Citrix Management Land Grab - Project Kensho
In an effort to secure the management technology high ground as hypervisors proliferate and become more of a ubiquitous commodity than a premium point product, Citrix has announced Project Kensho. The strategy to enable portability and scalability across heterogenous hypervisors is so obvious and correct, that my only question after reading the release was “What is the provenance of the name 'Kensho'?”
Given Citrix' headquarters deep in Florida, my first speculation was that it was a phonetically correct implementation of an affirmative response with a southern accent:
“I ken sho' yew zackly how dis new technology iz gonna be betta dan anything yew eva saw in yo' life.”
It seemed reasonable at first, given my own tendency to display a southern flair. But given the likelihood of a strong influence by Simon Crosby, an Englishman who is the Citrix CTO for all things virtualization, perhaps the name is not based at all upon the southern heritage of Citrix. I sent Simon a note asking about the provenance of the name, and he replied:
“Kensho is a Zen Buddhist term (pun on Xen) for enlightenment experiences . . . . Now go deep into your Zen mind and figure those out!”
With the mystery of the name solved, let's make some commentary on the obvious. I have no doubt that the future of application release and lifecycle management is going to be based upon virtual machine images. By releasing and managing applications as virtual machines, it is possible to define the application independent from the infrastructure upon which it runs. In so doing, applications can be deployed and scaled on-demand - on any virtualized cloud of machines - without complex, costly, ad hoc setup procedures. More importantly, you can de-scale on one infrastructure and re-scale on different infrastructure as demand fluctuates because the setup and configuration information is not unique to the infrastructure. Unlike VMware's VADK technology which is unique to the VMware hypervisor, Project Kensho is aiming higher by embracing this obvious, management focused, hypervisor independent architecture for cloud computing.
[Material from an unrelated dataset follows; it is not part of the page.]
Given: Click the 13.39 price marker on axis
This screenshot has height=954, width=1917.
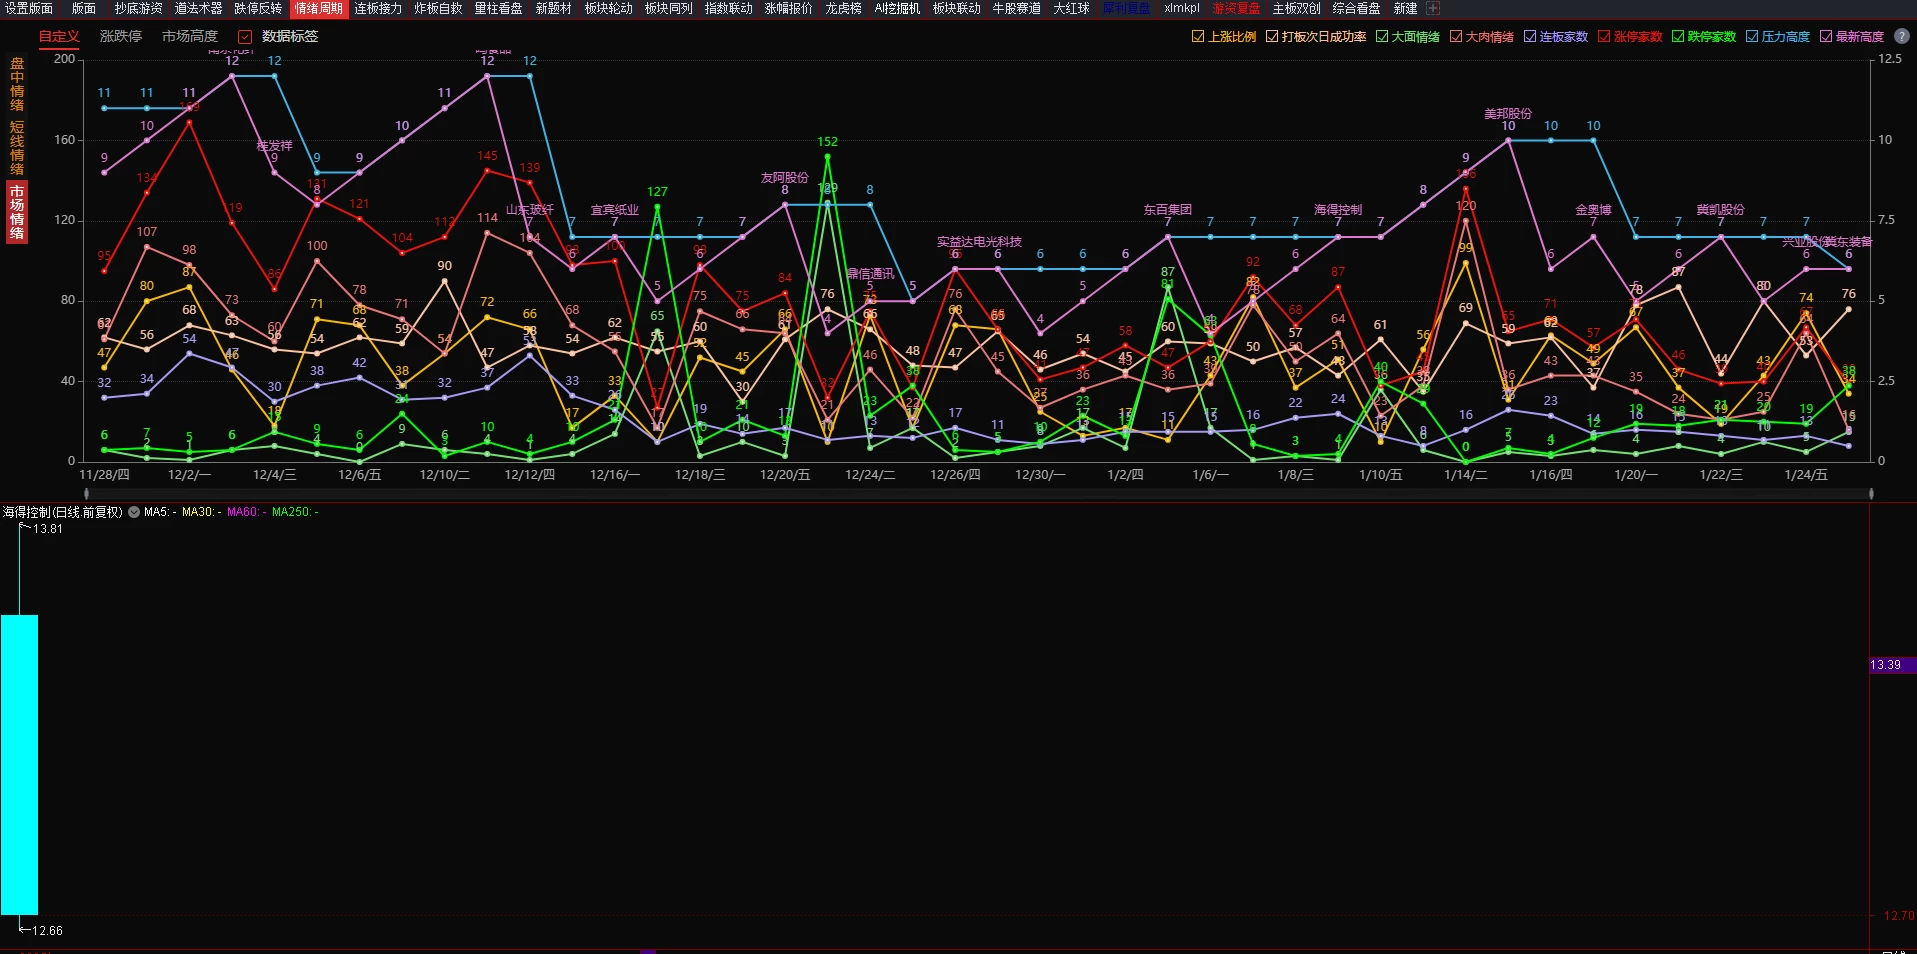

Well, I say “Welcome to the party, Citrix!” The more voices we have proclaiming the benefits of this new architecture for cloud computing, the better. I have spoken with not less than 12 CTOs and CIOs over the last 3 weeks who have proclaimed to me the importance of multi-hypervisor support for any application release and lifecycle management system based upon virtual machines. The ability to scale, de-scale, and re-scale seamlessly and repeatably across multiple infrastructure targets is critical if cloud computing is to move from promising hype to bankable reality. Kudos to Citrix for moving the ball down the field on this critical goal with Project Kensho.